Palissy was a young man when he began his search for the enamel; he was past middle life when his labors were finally rewarded. Groping like a man in the dark, as he himself said, he experimented for years with clays and chemicals, but with small success. He built with his own hands a furnace at the back of his little cottage in which to carry on his experiments. At first his enthusiasm inspired his wife and neighbors with the belief that he would succeed in his efforts. But time went on, and as one experiment after another failed or was only partially successful, one and all lost faith in him. He had no friend or helper to buoy him up under his many disappointments. Even his wife reproached him for neglecting his regular work and reducing herself and her children to poverty and want, while he wasted his time and strength in chasing a dream. His neighbors jeered at him as a madman, one who put his plain duty aside for the gratification of what seemed to their dull minds merely a whim. His poor wife could hardly be blamed for reproaching him. She could neither understand nor sympathize with his hopes and fears, while she knew that if he followed his trade, he could at least save his family from want. It was a trying time for both of them. But who ever heard tell of an artist, inventor, discoverer, or genius of any kind being deterred by poverty, abuse, ridicule, or obstacles of any kind from the pursuit of an ideal!

After many painful efforts, the poor glass painter had succeeded in producing a substance which he believed to be white enamel. He spread it on a number of earthenware pots which he had made, and placed them in his furnace. The extremities to which he was reduced to supply heat to the furnace are set forth in his own words: "Having," he says, "covered the new pieces with the said enamel, I put them into the furnace, still keeping the fire at its height; but thereupon occurred to me a new misfortune which caused great mortification, namely, that the wood having failed me, I was forced to burn the palings which maintained the boundaries of my garden; which being burnt also, I was forced to burn the tables and the flooring of my house, to cause the melting of the second composition. I suffered an anguish that I cannot speak, for I was quite exhausted and dried up by the heat of the furnace. Further, to console me, I was the object of mockery; and even those from whom solace was due ran crying through the town that I was burning my floors, and in this way my credit was taken from me, and I was regarded as a madman.

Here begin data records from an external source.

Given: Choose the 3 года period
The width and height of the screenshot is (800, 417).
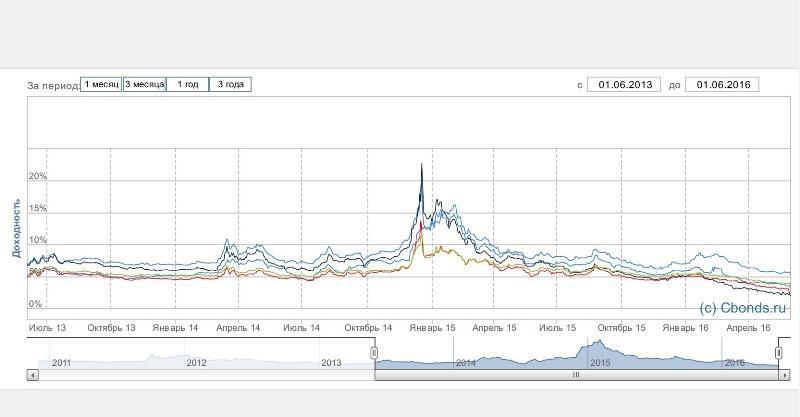Looking at the screenshot, I should point(231,84).
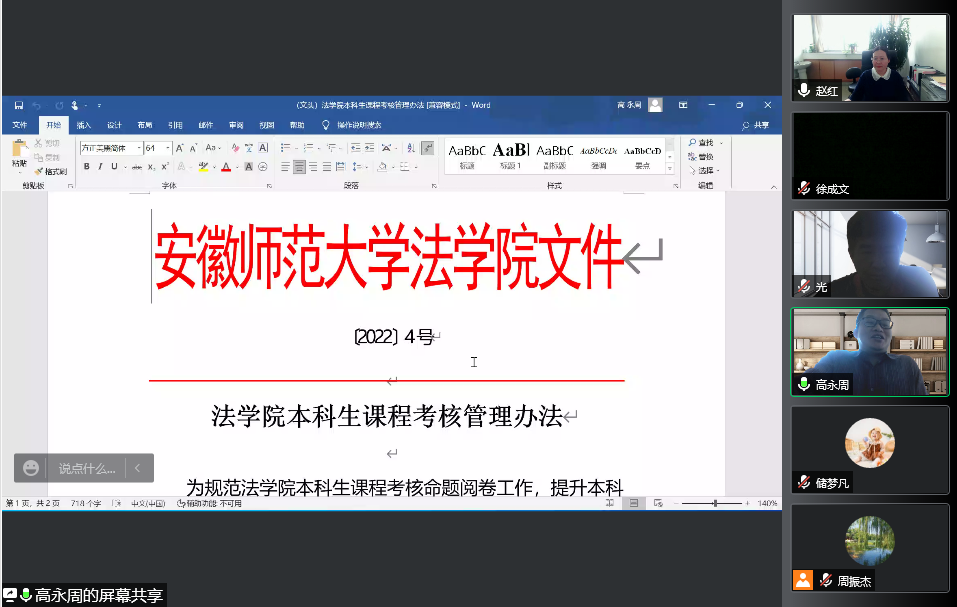The image size is (957, 607).
Task: Click the Find magnifier icon in editing group
Action: point(693,143)
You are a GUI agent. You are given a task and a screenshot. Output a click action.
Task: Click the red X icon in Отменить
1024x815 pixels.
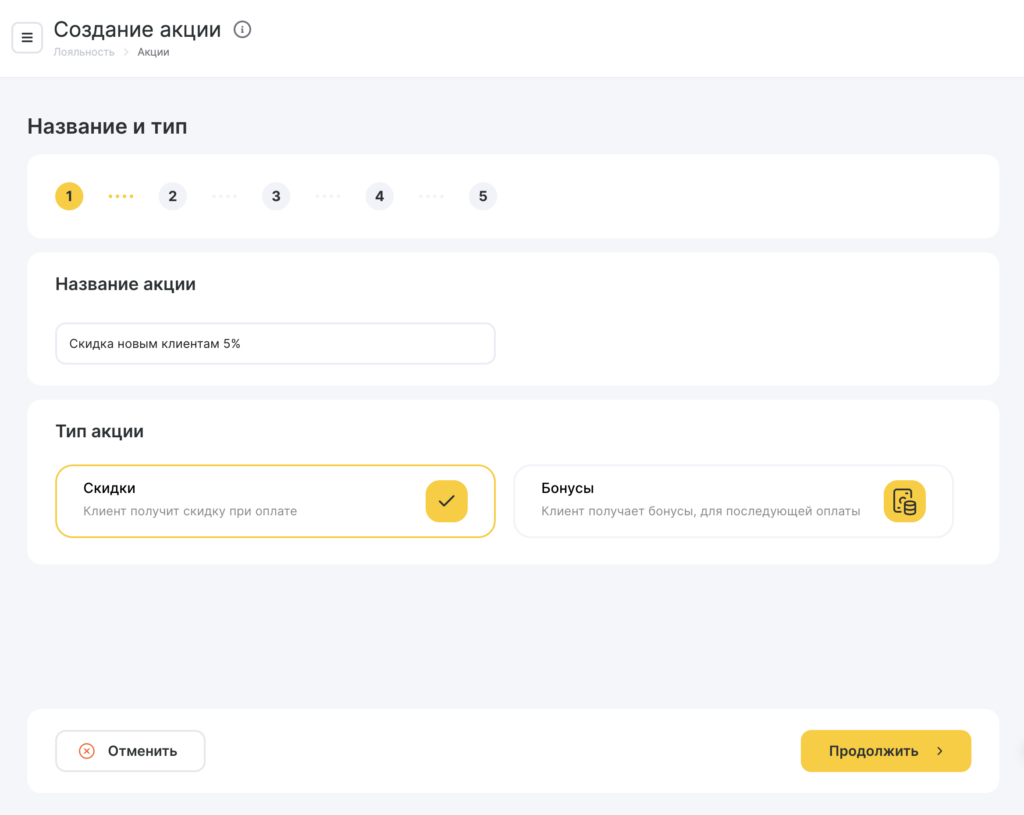(x=87, y=751)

"Others said that I was laboring to make false money, which was a scandal under which I pined away, and slipped with bowed head through the streets like a man put to shame. No one gave me consolation, but, on the contrary, men jested at me, saying, 'It was right for him to die of hunger, seeing that he had left off following his trade!' All these things assailed my ears when I passed through the street; but for all that, there still remained some hope which encouraged and sustained me, inasmuch as the last trials had turned out tolerably well; and thereafter I thought that I knew enough to get my own living, although I was far enough from that (as you shall hear afterward)."

This latest experiment filled him with joy, for he had at last discovered the secret of the enamel. But there was yet much to be learned, and several years more of extreme poverty and suffering had to be endured before his labors were rewarded with complete success. But it came at last in overflowing measure, as it almost invariably does to those who are willing to work and suffer privation and persevere to the end.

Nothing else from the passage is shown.